The chance that Bernard Madoff’s victims will ever get back all $17.5 billion they invested in his Ponzi scheme was left in doubt after arguments before the U.S. Court of Appeals in Manhattan over the scope of lawsuits to claw back money stolen from investors.
Irving Picard, the trustee unwinding Madoff’s investment firm in bankruptcy, is seeking court permission to sue “net winners” — customers who withdrew more than they invested with Madoff — as far back as six years before the Ponzi scheme collapsed.
The case turns on the so-called safe harbor in Section 546(e) of the Bankruptcy Code, which bars suits going back more than two years to recover payments made “in connection with a securities contract.” In the case on appeal, U.S. District Judge Jed Rakoff let the trustee go back only two years.
Picard told the appeals court Wednesday that the safe harbor shouldn’t apply because Madoff never bought a single security with his customers’ money. Instead, he used newly invested funds to pay off prior investors.
Investors who got their money out more than two years before the firm’s 2008 bankruptcy are relying in part on a 2-1 opinion from the same appeals court from June 2011, in Enron Creditors’ Recovery Trust v. Alfa SAV de CV, which said the safe harbor must be accorded “extremely broad” interpretation.
Speaking for the trustee, attorney David Sheehan of Baker & Hostetler LLP in New York argued that a different decision fixing the amount of Madoff claims should govern because that opinion, by the same appeals court, barred customers from relying on a fiction that there really were securities in their accounts.
One of the three judges on the panel Wednesday responded by saying the Bankruptcy Code isn’t exclusively about equity. The judge said sometimes there are “arbitrary rules” laid down by Congress in statutes.
The judges also asked Sheehan how they could depart from the statute when the customers’ contracts with Madoff were typical of securities contracts used by legitimate brokers.
One judge offered Picard and Sheehan a glimmer of hope by asking Richard Levy, the lead lawyer for the “net winners,” why someone should be able to keep millions of dollars more than was invested when the money was stolen from other customers.
Also giving Picard some hope, Circuit Judge Barrington D. Parker Jr. said the safe harbor is an exception to the general rule that money obtained from fraud must be given back whether the recipient knew there was fraud or not. Parker said courts should be “careful” when applying exceptions to general rules.

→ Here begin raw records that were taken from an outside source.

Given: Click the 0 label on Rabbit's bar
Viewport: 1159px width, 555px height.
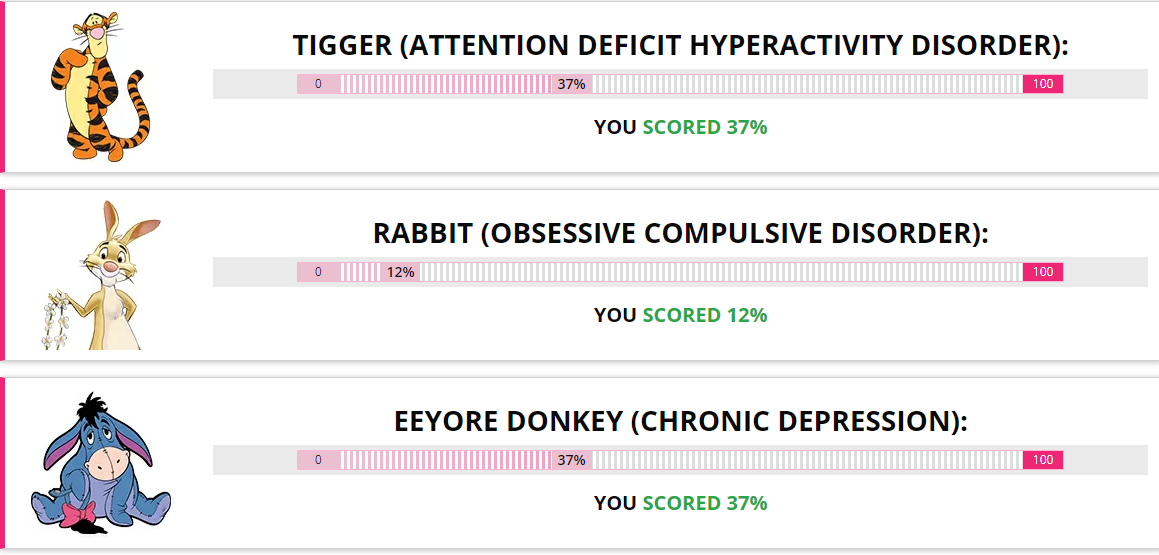Looking at the screenshot, I should [x=319, y=272].
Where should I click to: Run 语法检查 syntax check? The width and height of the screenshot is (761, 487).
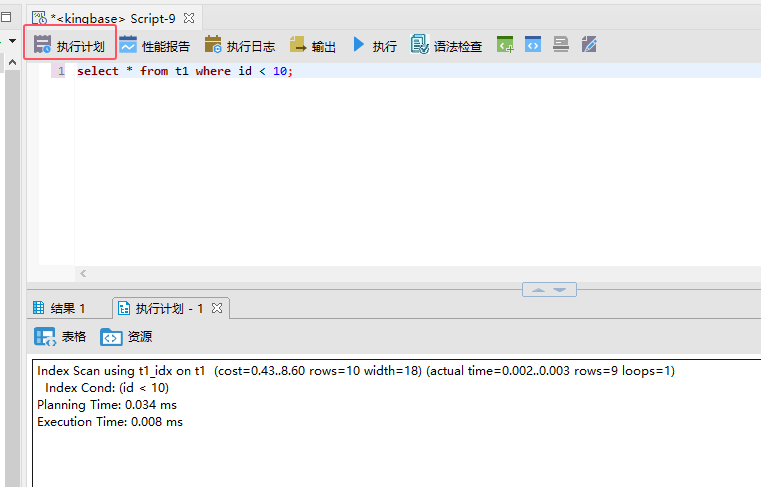pyautogui.click(x=447, y=46)
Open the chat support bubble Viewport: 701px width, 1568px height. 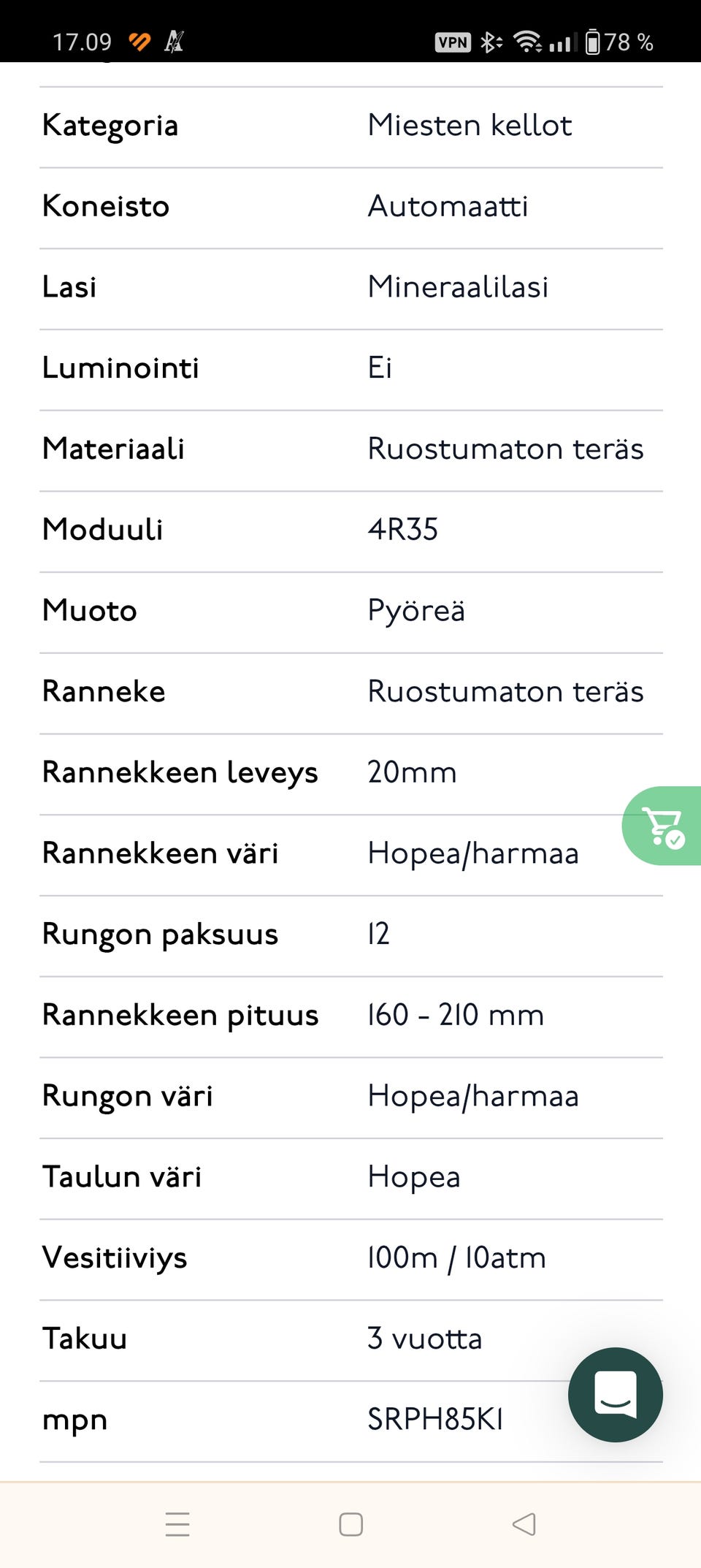pyautogui.click(x=616, y=1394)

The judges also asked whether or how they could draw a line when, hypothetically, some securities actually were purchased and others were not.
On the whole, Sheehan faced tougher questions than the three lawyers who argued on behalf of “net winners.” Still, questions from the bench can’t be relied on to predict how a court will decide.
The judges didn’t say when they will rule.
So far, Picard has recovered about $9.8 billion, representing some 56 percent of principal that customers invested. Were he to win the appeal, the trustee could reinstate hundreds of lawsuits, leaving open the possibility of recovering enough money to return all customers the cash they invested.
The appeals court has already ruled that Madoff investors don’t have so-called customer claims for fictitious profits shown on their account statements.
Madoff’s firm began liquidating in December 2008 with the appointment of Picard as trustee under the Securities Investor Protection Act. Madoff individually went into an involuntary Chapter 7 liquidation in April 2009, and his case was later consolidated with the investment firm’s liquidation. He’s serving a 150-year prison sentence following a guilty plea.
The Madoff trustee’s appeal is Picard v. Ida Fishman Revocable Trust (In re Bernard L. Madoff Investment Securities LLC), 12-02557, U.S. Court of Appeals for the Second Circuit (Manhattan). The Madoff liquidation is Securities Investor Protection Corp. v. Bernard L. Madoff Investment Securities LLC, 08-bk-01789, U.S. Bankruptcy Court, Southern District of New York (Manhattan).